The essentials of sandplay therapy are a specially proportioned sandtray, a source of water, shelves of miniatures of multitude variety: people, animals, buildings, bridges, vehicles, furniture, food, plants, rocks, shells-the list goes on-and an empathic therapist who provides the freedom and the protection that encourages children (or adults) to experience their inner, often unrealized, selves in a safe and non-judgmental space. The therapist as a witness is an essential part of the method, but this therapist is in the mode of "appreciating", not "judging", what the sandplayer does. It is necessary that the therapist follows the play and stays in tune with it, but not intrude. The therapist follows the child.
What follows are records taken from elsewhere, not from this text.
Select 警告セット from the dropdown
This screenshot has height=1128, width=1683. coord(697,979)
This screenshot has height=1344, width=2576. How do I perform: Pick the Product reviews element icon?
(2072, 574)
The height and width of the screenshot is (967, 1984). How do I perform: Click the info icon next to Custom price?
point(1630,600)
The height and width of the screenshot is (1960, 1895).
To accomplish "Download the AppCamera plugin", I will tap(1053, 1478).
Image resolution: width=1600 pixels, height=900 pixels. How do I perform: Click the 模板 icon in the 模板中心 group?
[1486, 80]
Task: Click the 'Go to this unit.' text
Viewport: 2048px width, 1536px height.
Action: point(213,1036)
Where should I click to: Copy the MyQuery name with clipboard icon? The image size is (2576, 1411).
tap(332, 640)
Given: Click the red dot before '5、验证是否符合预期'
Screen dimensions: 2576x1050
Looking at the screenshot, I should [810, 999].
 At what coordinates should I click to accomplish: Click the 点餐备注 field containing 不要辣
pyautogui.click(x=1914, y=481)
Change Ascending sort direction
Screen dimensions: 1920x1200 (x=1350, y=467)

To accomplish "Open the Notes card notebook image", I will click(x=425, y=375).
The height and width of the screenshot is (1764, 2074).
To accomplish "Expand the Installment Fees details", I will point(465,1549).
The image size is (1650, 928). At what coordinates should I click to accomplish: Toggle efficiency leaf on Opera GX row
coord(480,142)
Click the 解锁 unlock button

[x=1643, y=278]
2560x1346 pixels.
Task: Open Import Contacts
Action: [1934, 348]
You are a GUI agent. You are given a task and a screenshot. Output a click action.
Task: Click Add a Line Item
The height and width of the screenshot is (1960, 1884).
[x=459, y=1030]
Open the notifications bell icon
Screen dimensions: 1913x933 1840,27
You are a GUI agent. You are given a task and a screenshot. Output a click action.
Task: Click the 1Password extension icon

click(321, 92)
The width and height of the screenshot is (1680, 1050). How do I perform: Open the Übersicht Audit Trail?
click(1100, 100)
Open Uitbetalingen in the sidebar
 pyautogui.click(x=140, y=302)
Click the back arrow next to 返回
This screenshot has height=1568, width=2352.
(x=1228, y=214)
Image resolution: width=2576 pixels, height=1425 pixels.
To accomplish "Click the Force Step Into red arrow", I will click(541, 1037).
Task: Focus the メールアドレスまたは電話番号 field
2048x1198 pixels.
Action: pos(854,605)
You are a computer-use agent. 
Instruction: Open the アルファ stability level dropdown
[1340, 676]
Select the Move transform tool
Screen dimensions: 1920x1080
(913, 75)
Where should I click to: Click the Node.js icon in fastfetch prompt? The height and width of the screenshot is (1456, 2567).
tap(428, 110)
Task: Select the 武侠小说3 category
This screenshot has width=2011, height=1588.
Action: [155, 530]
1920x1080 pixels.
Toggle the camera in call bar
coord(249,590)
Given an empathic therapist, children rarely need any encouragement to start making pictures or scenes and playing in the sand. They come to it naturally. They may engage the therapist in the play but unlike some therapies there is no attempt on the part of the therapist to interpret to the child what the therapist may understand of what is going on in the sandplay. The process of touching the sand, adding water, making the scenes, changing the scenes, seems to elicit the twin urges of healing and transformation which are goals of therapy. This does not mean that the therapist remains distant or unresponsive. But the emphasis is on following the child rather than on imposing a structure on the play or even guiding the play. The child's psyche becomes the guide rather than the therapist.
The child may need to engage the therapist in the play. I recall a little ten-year old girl whom I call Kathy who came to therapy with problems of fears of failure and of her anger that had built up over the years. She was fearful of expressing her anger and typically placed fences in the tray after having expressed anger toward or about any member of the family. We did not have to talk about this. By placing the fences around jungle animals, she was able to experience an ability to do something about controlling these animals and, in extension, about her anger and then to feel safer to sense and express her own aggressive feelings. At first this did not include me, but eventually she translated her sandplay into an interaction with me. She came to a point where she alternated between having us "fight" with toy cannons in the sand tray and playing out positive feelings towards me. But there was no need to interpret the transference. Kathy worked it out herself. She had us build a sand castle together in the final tray (Bradway and McCoard, 1997).
The tray provided for Kathy, as it does for other children, the place to work through many phases of self-healing and growing up. For example, a child's placing water and food for animals in the tray is often a step in learning how to obtain nourishment on their own rather than having to depend on its being offered by others and thus provides a step towards a higher level of ego autonomy. Sources of energy other than food, such as wells, gasoline pumps, windmills, often appear during periods of transition when the ego needs an additional supply of energy in order to cope with a struggle between inner and outer forces. And most significantly, the tray provides for the experiencing of wholeness.